**Working data:**
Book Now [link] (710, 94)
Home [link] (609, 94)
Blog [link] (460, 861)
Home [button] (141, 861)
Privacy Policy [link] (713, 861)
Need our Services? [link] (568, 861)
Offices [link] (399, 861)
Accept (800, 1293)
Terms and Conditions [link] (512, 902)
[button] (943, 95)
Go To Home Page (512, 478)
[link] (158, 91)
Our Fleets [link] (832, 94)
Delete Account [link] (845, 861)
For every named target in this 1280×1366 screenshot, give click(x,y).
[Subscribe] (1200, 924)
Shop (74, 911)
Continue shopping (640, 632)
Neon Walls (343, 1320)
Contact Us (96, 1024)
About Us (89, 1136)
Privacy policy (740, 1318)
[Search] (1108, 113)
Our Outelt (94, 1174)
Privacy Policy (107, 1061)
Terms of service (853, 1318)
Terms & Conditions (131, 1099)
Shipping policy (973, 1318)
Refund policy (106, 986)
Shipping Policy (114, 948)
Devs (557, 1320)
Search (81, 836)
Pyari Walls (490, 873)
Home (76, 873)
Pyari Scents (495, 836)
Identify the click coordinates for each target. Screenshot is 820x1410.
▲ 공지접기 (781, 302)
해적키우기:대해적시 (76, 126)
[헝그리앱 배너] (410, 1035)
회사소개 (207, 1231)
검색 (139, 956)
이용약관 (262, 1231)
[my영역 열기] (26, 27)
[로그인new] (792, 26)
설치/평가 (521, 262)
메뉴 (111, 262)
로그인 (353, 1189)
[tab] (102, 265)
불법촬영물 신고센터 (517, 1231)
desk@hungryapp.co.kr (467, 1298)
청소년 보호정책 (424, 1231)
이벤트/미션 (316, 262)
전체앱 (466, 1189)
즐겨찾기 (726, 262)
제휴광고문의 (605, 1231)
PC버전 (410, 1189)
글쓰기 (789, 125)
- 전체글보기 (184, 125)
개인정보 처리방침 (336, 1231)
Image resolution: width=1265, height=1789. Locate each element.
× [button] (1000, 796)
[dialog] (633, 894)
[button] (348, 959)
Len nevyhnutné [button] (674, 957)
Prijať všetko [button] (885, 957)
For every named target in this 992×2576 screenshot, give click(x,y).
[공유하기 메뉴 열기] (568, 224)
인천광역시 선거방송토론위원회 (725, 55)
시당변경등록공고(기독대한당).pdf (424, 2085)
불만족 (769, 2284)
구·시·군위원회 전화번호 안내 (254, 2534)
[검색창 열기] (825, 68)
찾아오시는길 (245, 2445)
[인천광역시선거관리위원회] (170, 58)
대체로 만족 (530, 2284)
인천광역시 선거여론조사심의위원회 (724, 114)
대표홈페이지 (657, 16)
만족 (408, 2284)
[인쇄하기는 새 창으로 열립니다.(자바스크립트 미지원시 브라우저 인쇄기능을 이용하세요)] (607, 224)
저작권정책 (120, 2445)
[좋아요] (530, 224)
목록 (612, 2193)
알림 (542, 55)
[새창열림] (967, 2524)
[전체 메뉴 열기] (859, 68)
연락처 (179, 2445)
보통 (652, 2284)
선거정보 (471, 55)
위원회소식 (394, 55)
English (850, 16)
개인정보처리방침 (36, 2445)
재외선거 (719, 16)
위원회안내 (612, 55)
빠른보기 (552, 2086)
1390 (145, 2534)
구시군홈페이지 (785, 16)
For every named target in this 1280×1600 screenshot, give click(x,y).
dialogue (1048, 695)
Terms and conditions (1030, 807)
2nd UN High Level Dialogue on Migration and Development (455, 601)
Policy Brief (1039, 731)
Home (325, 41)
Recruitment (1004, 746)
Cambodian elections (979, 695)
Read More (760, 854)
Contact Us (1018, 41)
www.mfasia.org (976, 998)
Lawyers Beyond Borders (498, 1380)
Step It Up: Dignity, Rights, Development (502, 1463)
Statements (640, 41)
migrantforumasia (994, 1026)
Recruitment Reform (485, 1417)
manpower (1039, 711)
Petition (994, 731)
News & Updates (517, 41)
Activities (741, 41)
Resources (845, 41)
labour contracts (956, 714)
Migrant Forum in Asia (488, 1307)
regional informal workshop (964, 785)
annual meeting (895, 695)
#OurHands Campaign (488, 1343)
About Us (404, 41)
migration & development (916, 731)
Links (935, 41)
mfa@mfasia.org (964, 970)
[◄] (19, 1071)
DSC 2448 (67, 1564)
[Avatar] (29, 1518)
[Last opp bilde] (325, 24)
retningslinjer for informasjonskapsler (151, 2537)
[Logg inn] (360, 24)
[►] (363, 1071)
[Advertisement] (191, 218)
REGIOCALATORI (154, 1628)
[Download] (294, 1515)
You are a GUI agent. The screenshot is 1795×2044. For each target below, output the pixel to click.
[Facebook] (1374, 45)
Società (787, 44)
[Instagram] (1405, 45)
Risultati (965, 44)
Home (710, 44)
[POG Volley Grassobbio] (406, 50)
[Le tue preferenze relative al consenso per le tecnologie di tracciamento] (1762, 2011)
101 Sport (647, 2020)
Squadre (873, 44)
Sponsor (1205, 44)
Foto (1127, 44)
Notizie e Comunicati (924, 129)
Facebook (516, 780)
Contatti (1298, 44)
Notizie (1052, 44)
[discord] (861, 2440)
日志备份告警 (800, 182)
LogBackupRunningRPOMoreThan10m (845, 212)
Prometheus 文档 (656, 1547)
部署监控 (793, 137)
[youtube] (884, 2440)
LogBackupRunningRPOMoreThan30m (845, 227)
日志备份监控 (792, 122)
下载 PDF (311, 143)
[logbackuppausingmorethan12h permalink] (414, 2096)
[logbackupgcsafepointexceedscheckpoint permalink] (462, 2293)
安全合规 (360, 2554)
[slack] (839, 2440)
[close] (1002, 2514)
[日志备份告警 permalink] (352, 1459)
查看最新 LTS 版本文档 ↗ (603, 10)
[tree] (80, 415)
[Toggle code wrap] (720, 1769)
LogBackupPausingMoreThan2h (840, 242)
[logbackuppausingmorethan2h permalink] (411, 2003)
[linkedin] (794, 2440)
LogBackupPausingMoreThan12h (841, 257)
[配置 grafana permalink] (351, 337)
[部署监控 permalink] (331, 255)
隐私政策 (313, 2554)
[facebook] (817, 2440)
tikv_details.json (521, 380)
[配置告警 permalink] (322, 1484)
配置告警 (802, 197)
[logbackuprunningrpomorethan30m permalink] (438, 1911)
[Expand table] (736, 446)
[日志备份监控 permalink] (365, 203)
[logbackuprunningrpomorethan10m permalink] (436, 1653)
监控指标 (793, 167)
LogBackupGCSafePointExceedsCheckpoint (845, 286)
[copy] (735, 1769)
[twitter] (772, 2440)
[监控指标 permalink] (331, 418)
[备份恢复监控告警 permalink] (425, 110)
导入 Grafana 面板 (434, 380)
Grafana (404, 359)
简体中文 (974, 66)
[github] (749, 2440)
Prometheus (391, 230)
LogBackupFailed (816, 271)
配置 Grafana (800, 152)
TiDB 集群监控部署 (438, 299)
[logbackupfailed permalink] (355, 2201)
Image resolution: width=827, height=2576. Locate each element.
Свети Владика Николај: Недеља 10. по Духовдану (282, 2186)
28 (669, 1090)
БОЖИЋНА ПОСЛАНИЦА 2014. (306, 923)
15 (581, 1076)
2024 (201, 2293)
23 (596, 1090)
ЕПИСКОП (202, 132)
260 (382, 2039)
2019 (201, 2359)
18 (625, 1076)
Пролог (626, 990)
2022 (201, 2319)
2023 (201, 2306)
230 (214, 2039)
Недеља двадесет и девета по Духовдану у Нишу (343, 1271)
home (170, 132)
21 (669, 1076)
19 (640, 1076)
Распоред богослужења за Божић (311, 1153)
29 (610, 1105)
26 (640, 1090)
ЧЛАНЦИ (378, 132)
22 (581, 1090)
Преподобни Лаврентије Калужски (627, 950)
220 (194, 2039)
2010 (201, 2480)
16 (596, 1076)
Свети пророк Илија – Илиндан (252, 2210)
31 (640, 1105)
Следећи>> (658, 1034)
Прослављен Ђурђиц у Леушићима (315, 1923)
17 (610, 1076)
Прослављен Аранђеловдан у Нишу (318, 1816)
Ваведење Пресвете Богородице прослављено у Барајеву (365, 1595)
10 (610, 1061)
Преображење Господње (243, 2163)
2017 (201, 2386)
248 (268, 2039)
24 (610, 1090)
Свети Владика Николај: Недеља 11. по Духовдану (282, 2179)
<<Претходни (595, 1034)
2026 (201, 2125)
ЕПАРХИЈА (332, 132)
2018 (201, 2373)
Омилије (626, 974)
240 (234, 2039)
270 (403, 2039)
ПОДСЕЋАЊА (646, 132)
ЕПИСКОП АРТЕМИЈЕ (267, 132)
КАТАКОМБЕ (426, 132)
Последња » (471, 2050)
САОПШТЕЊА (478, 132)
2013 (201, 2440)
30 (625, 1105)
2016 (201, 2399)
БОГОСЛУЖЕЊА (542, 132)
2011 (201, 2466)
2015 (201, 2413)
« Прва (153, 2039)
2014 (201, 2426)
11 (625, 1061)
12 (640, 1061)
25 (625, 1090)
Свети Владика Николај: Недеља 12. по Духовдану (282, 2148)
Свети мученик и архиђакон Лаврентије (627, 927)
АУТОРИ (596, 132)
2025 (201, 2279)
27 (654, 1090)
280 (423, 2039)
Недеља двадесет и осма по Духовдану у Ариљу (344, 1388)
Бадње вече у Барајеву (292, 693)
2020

**What you have to do:** With "click" as the search string, filter the records and return each line that has it.

**Task result:**
For every named target in this 1280×1366 screenshot, give click(x,y).
Identify the click coordinates for each target. Screenshot is 820x1410.
For every named target in this 992×2576 screenshot, give click(x,y).
For every named target in this 1280×1600 screenshot, give click(x,y).
You are a GUI agent. The screenshot is 1795×2044. For each target below, output the pixel to click.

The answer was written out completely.